Consequently, we sought to estimate the extent of off-label use of any chemotherapies, targeted agents, hormone therapies, and immunotherapies approved by the FDA as a cancer therapy at the time of this study and investigate whether drug coverage or factors such as patient demographics, drug, treatment centre and physician characteristics influence off-label prescribing among breast cancer patients.
Number of drugs used beyond the label specifications
Among the 107 drugs considered in this study, 43 chemotherapies and 22 other cancer therapies were administered to a population of 2,633 breast cancer patients totaling 14,586 drug encounters. Only 21 (32.3%) of these therapies were indicated for breast cancer during the full study period or at the time of their first introduction to the market. Gemcitabine was approved by the FDA for breast cancer in December 2004. Accordingly, all gemcitabine encounters which occurred before that date were considered off-label if no indication listed in Table 1 was diagnosed. It is of note that, although the FDA revoked breast cancer as an indication for bevacizumab on November 18, 2011 (FDA News Release 2011), breast cancer was considered a labeled indication from the original approval date for this indication (February 22, 2008) until the end of the study period. A total of 36 drugs (55.4% of all cancer therapies administered) were used either for an off-label indication or by a recipient whose age differs from the label specifications. A total of 13.0% of patients received at least one cancer therapy under these off-label circumstances.

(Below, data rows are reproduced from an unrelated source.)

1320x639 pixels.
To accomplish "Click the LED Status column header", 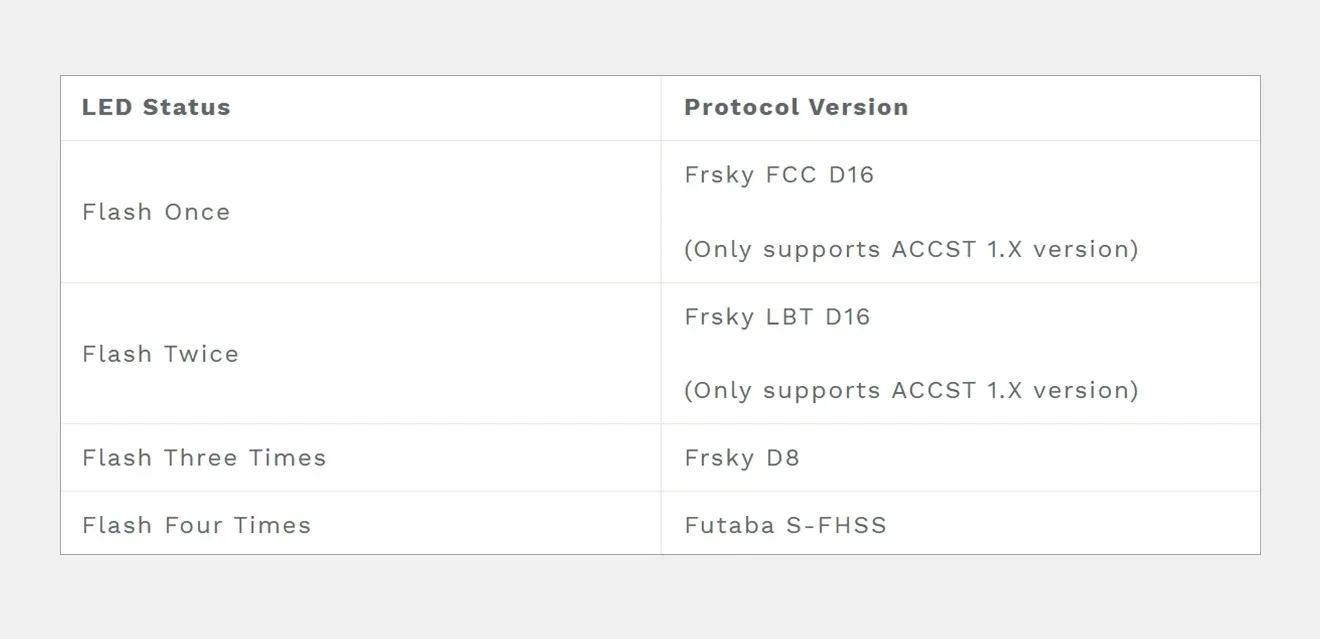I will tap(156, 108).
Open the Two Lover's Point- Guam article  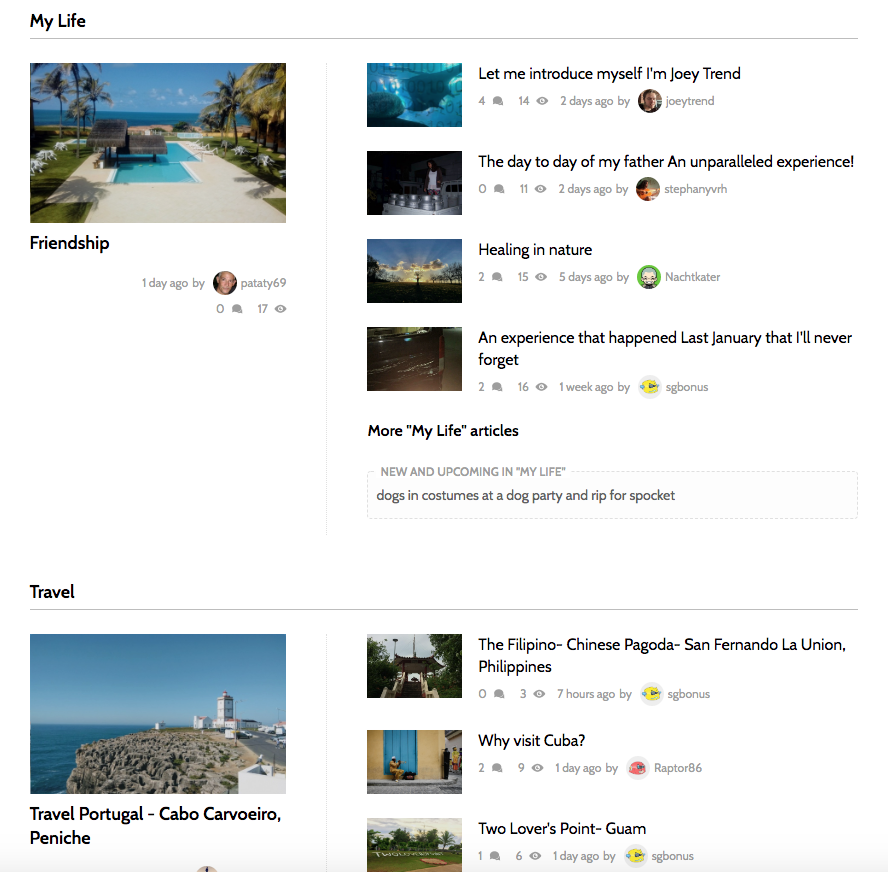(562, 828)

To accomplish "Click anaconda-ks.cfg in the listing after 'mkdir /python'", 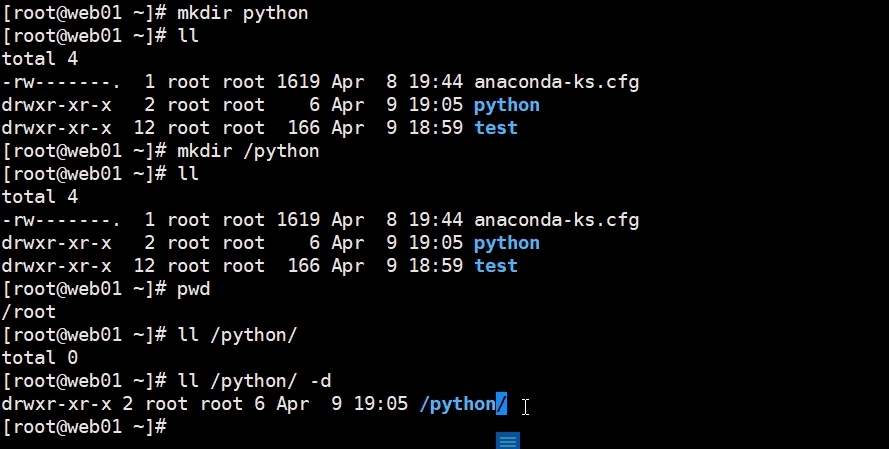I will tap(557, 220).
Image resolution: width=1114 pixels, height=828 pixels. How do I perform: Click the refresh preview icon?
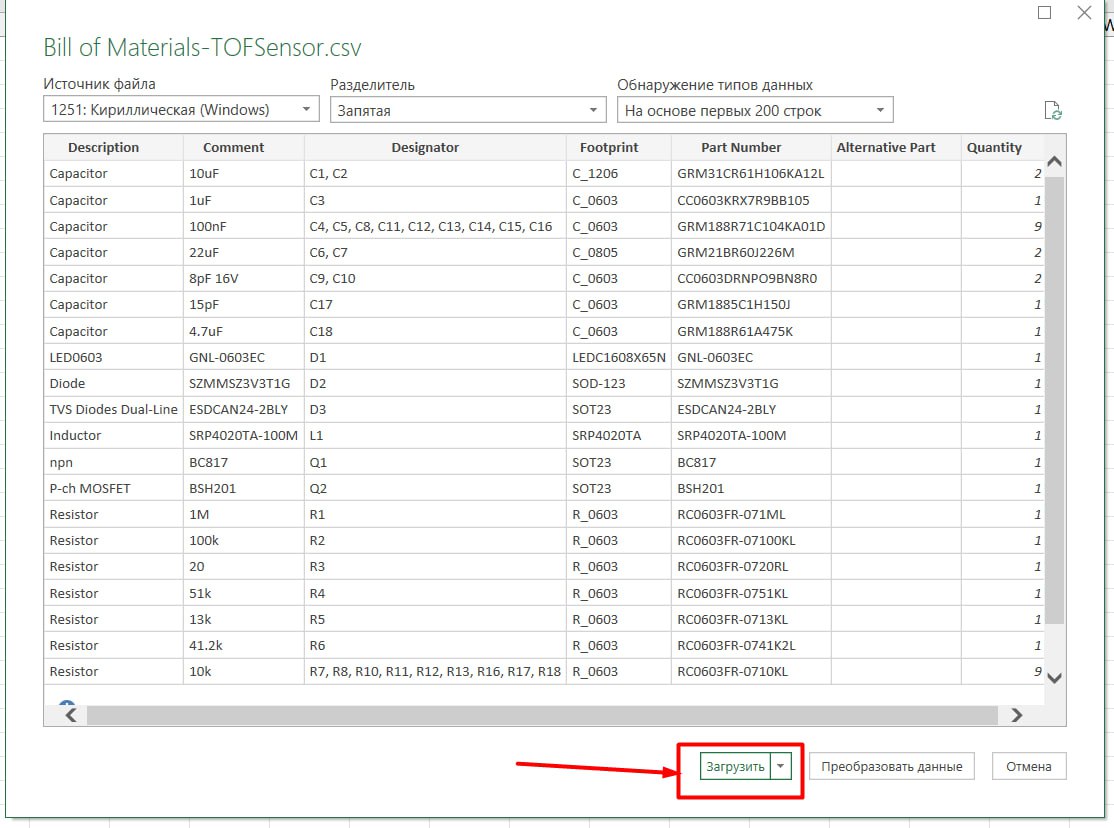click(1052, 111)
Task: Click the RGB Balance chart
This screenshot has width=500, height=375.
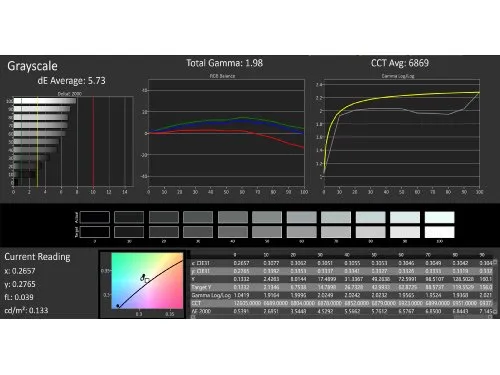Action: tap(226, 133)
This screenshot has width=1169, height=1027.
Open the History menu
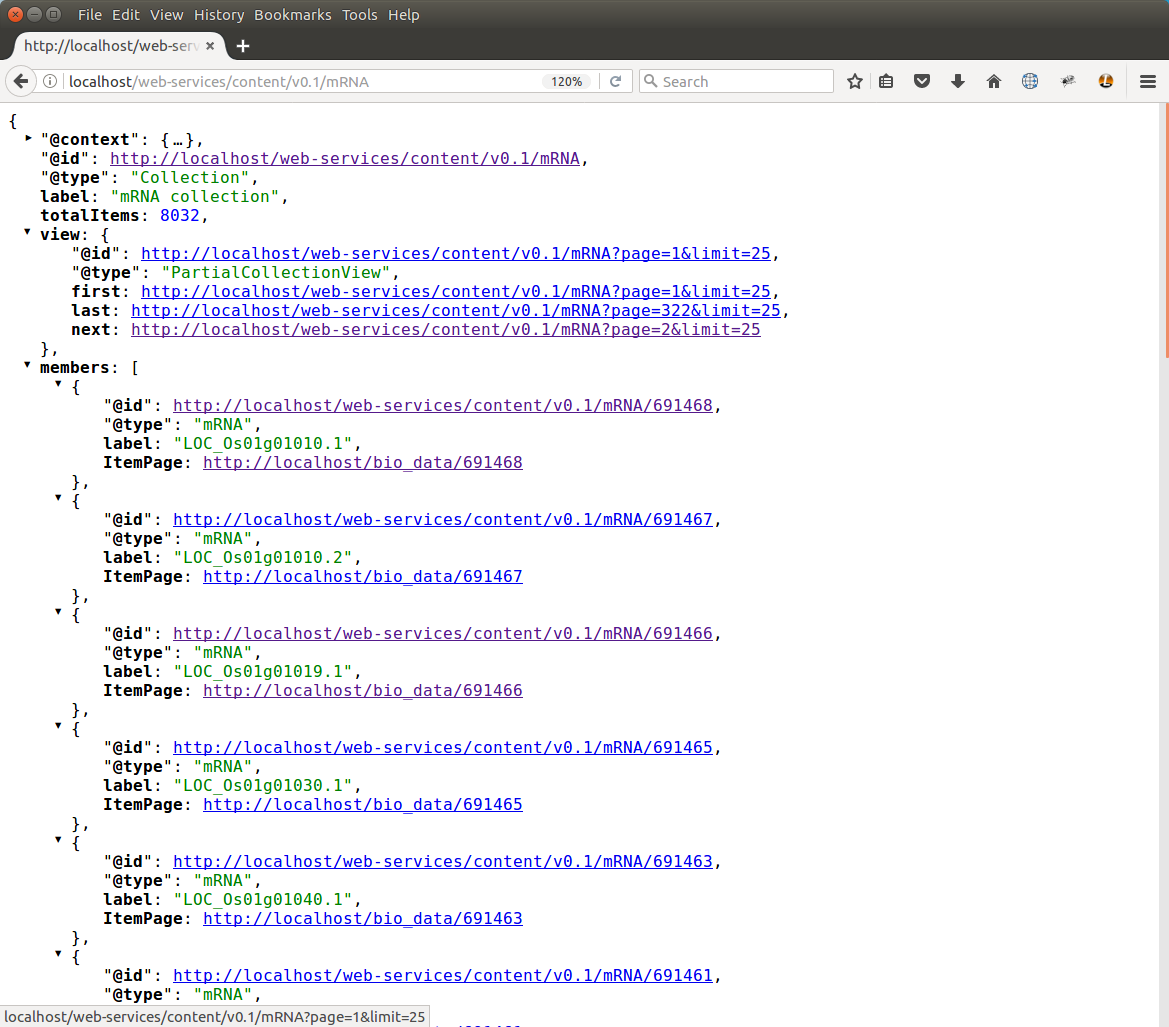coord(219,15)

Off-label use by drug category
The frequency of off-label use of chemotherapy and other drugs was similar (55.8% and 54.5%). However, off-label patient encounters was almost double for chemotherapy compared to other drugs (14.1% vs 8.4%) (Table 2). Topoisomerase inhibitors and alkylating agents were the classes of chemotherapies with the highest proportion of off-label use, whereas the targeted agents ranked first for the other cancer therapies.
Age-related off-label use
Only 8 drugs which we considered had age-related restrictions applied by the FDA when they granted approval (either limiting approval based on age or to a particular age-related event such as menopause) (Table 3). Most encounters with these drugs (96.4%) were in line with the age-related label specifications. Although clorafarabine is indicated for use in pediatric patients with acute or relapse lymphoblastic leukemia, all reported encounters involved patients over the age of 21 diagnosed with other off-label indications than breast cancer.
Level of evidence
If we only consider therapies not specifically indicated for the treatment of breast cancer, 55.5% of drug encounters recorded in the database can be categorised as off-label on the basis of indication for use. The drugs with the highest number of off-label uses were, in descending order, vinorelbine, carboplatin, bevacizumab, leuprolide, liposomal doxorubicin, and cisplatin (Table 4). Overall, 93.3% of these off-label drug encounters were associated with a diagnosis of breast cancer. The pattern of off label-use appeared to be aligned with the available evidence to support the use. The level of evidence derived from the drug with the highest off-label use, vinorelbine, was considered to be sufficient to support its use in a breast cancer setting. During the study period, the other five drugs with the highest off-label use were considered to have limited evidence to support their use in a breast cancer population, including bevacizumab which obtained market approval for this indication in February 2008 and was subsequently revoked by the FDA in November 2011 after concluding that the drug has not been shown to be effective or safe for that use.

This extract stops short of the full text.